TASK ITEM:
Give every line of the records exactly, please, from the first up to and including the one containing "Task: Heart Al-Fayyadh Kids' comment".

[Stored items]
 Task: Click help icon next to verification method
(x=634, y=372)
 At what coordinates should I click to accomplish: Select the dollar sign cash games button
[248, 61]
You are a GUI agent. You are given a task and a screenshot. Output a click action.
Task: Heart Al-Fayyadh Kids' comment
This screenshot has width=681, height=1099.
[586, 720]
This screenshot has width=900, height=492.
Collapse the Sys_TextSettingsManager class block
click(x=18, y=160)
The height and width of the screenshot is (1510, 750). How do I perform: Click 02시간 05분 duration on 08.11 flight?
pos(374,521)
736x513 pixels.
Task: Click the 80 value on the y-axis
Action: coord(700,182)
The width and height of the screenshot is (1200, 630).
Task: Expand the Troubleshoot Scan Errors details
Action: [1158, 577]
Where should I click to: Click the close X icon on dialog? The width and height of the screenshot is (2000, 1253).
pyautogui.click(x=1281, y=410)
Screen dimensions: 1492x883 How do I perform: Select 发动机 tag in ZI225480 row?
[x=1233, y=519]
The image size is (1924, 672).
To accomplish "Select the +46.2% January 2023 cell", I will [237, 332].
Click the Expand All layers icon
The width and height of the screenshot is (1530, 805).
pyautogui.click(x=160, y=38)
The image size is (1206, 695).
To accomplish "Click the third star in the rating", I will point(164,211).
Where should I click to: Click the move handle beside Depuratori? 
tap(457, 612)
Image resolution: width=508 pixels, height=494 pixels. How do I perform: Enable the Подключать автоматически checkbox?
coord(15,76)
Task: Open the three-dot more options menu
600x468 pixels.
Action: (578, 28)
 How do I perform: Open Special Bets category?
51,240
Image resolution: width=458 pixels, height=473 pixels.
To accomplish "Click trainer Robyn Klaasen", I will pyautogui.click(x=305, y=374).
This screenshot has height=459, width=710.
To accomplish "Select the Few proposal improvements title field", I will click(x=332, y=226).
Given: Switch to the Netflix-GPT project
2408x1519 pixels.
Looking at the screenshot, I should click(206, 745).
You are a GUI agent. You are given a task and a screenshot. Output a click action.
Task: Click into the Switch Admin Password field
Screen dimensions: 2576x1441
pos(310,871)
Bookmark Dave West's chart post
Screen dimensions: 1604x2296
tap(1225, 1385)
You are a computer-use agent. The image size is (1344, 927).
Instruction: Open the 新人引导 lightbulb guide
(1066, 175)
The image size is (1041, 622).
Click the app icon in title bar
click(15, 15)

RESPONSE TO THIS EXERCISE:
 Task: Click help icon next to verification method
(x=634, y=372)
 At what coordinates should I click to accomplish: Select the dollar sign cash games button
[248, 61]
You are a GUI agent. You are given a task and a screenshot. Output a click action.
Task: Heart Al-Fayyadh Kids' comment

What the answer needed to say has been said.